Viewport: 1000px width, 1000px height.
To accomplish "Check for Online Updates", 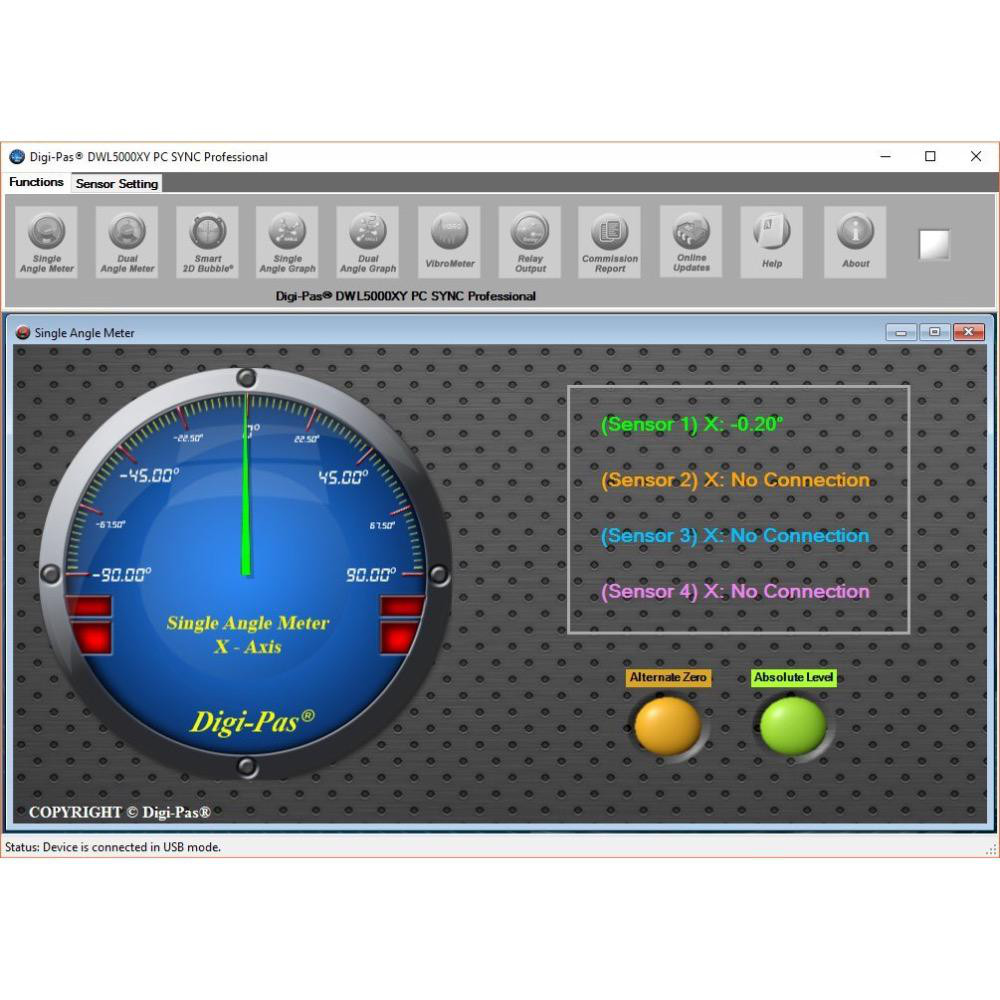I will pyautogui.click(x=690, y=241).
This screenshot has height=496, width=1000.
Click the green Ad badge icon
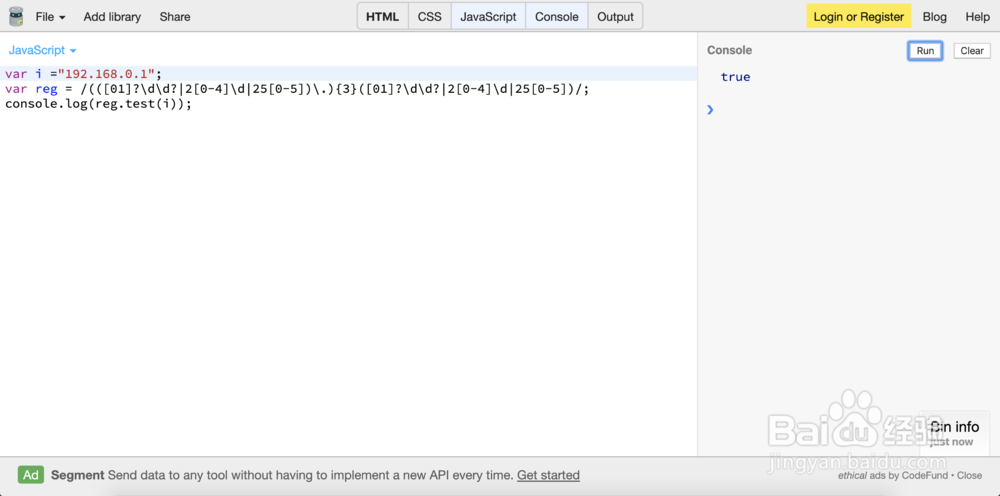click(31, 475)
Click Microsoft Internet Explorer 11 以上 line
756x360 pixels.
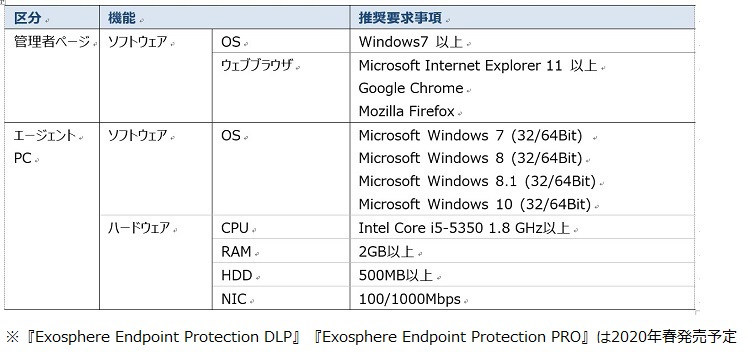[x=478, y=65]

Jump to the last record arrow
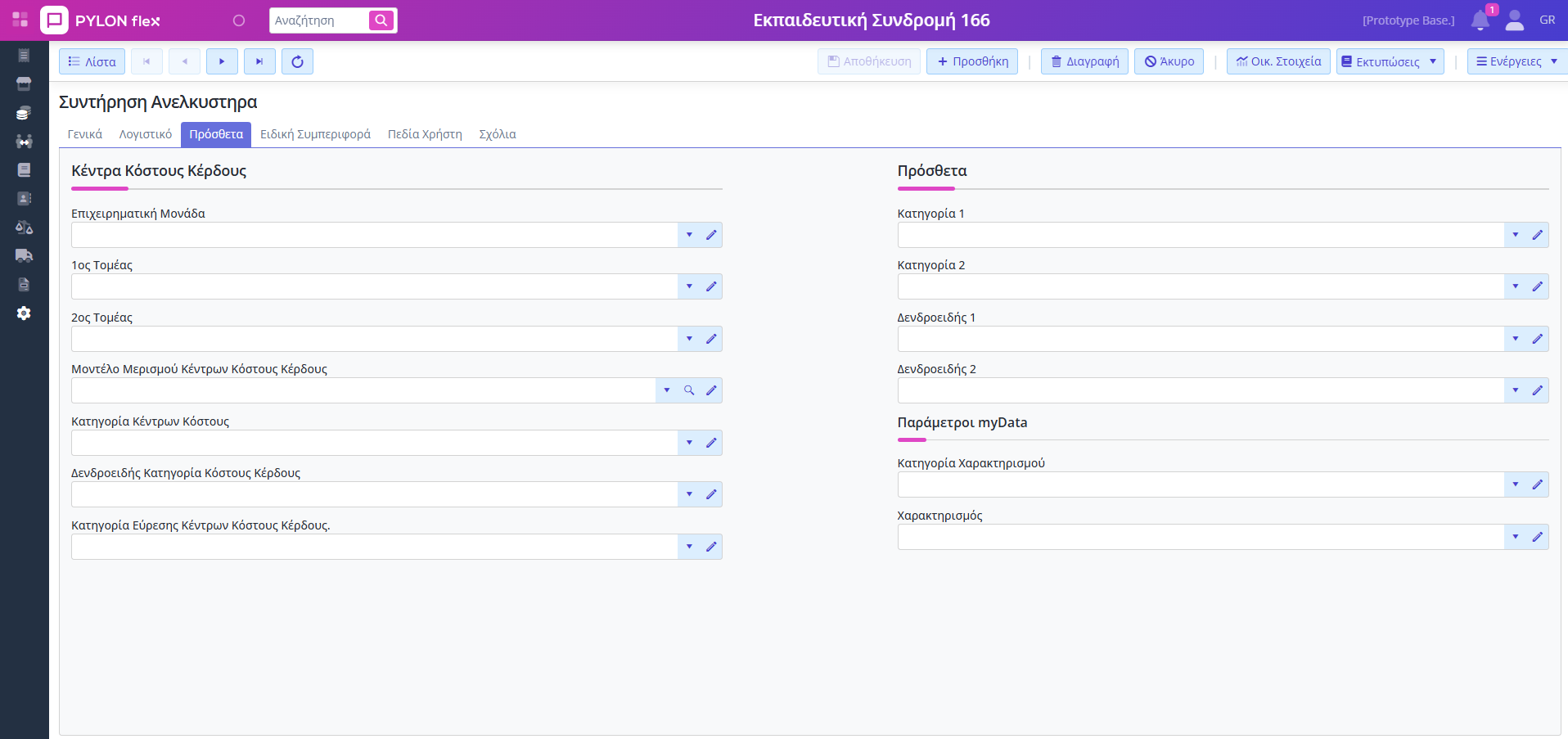point(259,61)
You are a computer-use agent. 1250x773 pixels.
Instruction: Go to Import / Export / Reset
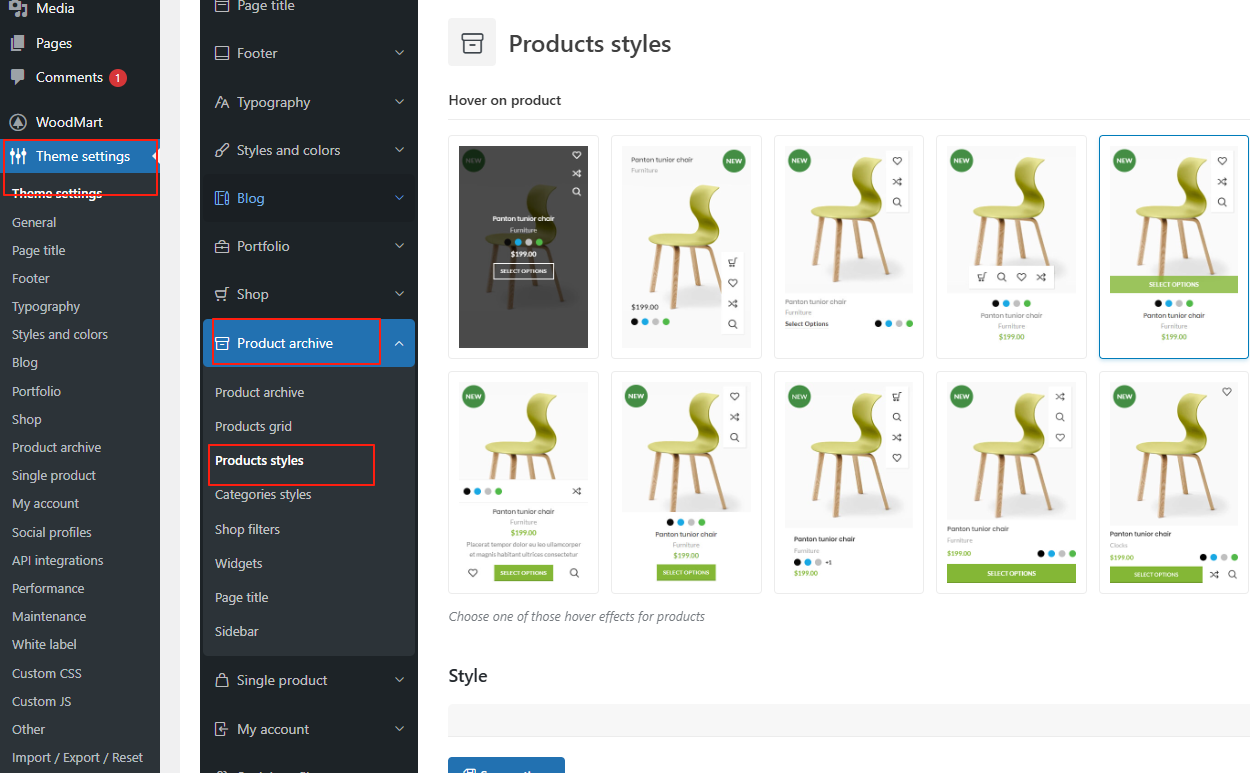(77, 757)
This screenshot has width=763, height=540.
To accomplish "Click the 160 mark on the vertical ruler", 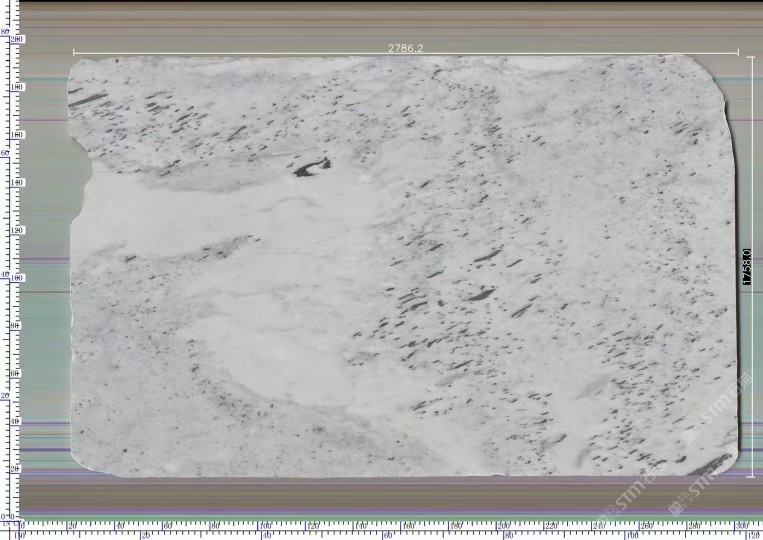I will click(16, 134).
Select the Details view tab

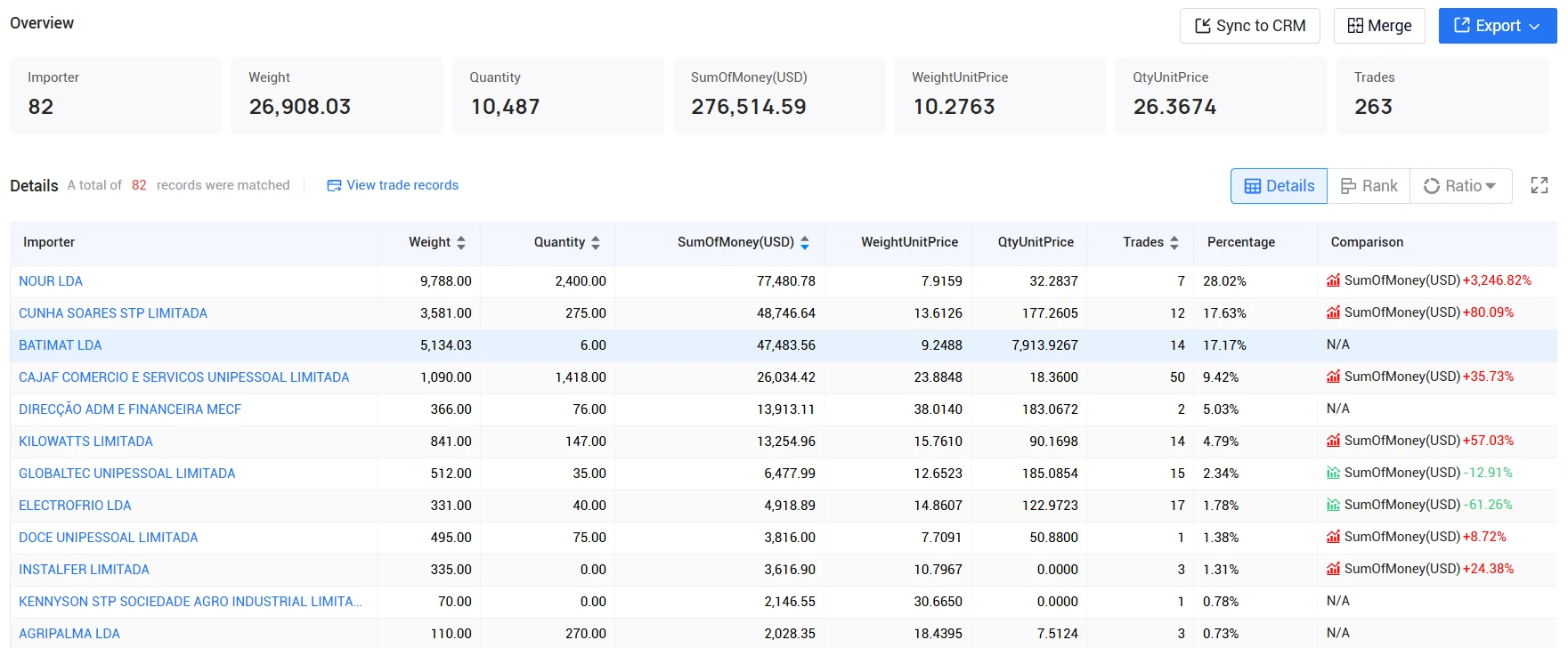[1279, 186]
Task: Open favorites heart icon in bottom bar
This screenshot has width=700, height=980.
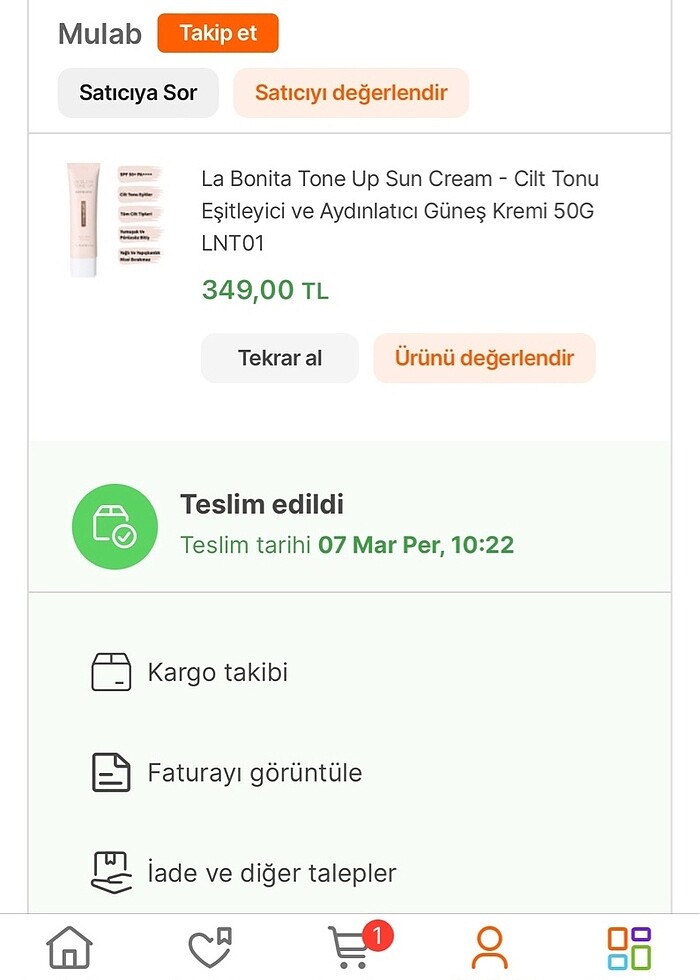Action: [210, 947]
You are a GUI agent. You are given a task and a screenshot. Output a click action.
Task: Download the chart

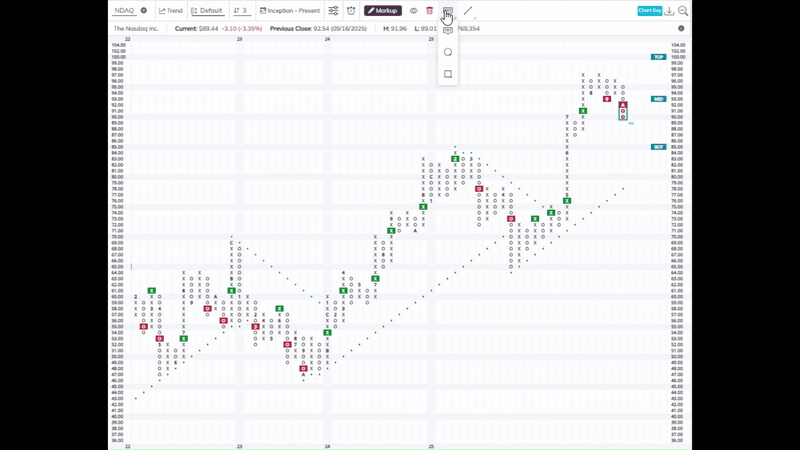pos(669,11)
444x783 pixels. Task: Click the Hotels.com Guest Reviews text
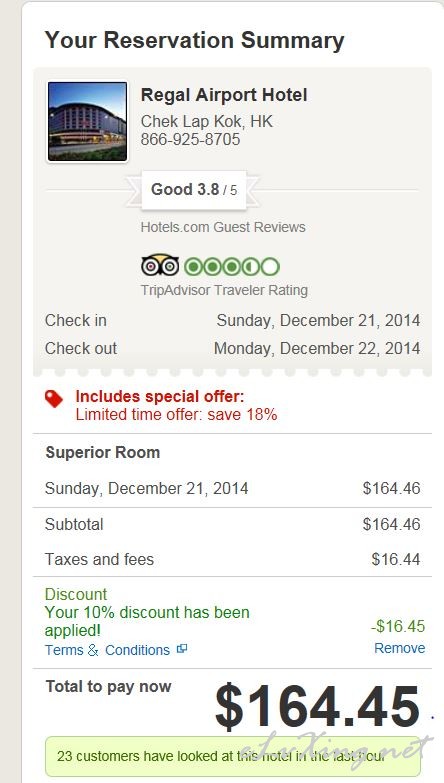point(223,227)
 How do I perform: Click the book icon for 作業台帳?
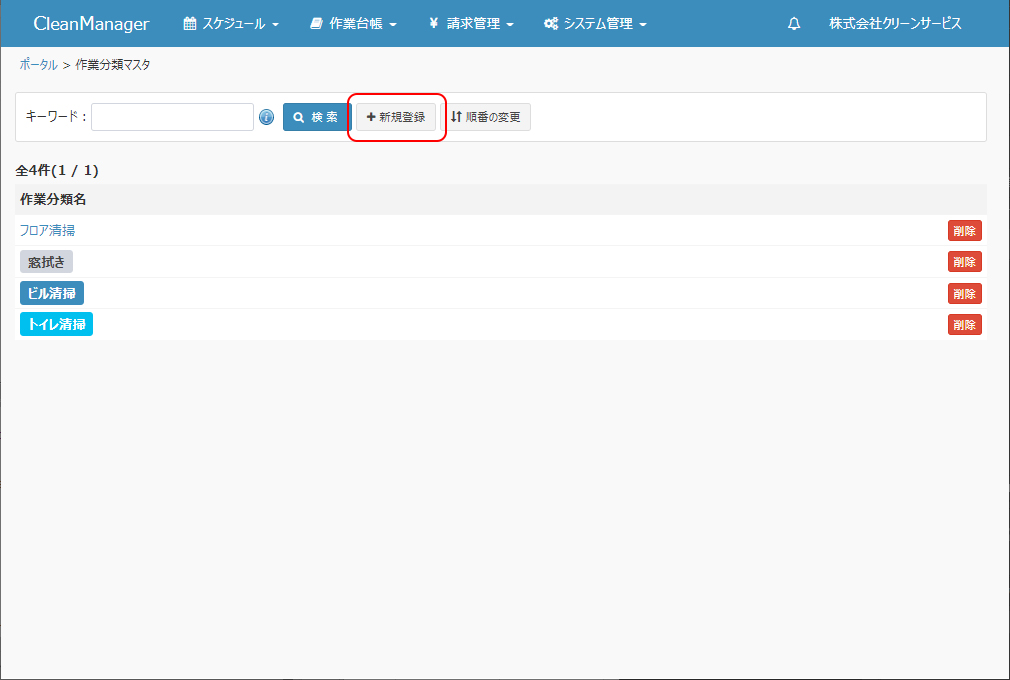coord(316,24)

* **DIRECTIONS**
In the records above, find the line that contains "Task: Open favorites heart icon in bottom bar". Print it and every later line exactly, omitting the pictures.

* **SOLUTION FOR THIS PROBLEM**
Task: Open favorites heart icon in bottom bar
This screenshot has width=700, height=980.
Action: [210, 947]
You are a GUI agent. You are given a task and a screenshot. Output a click action.
Task: Download the chart

pos(669,11)
444x783 pixels. Task: Click the Hotels.com Guest Reviews text
point(223,227)
 How do I perform: Click the book icon for 作業台帳?
coord(316,24)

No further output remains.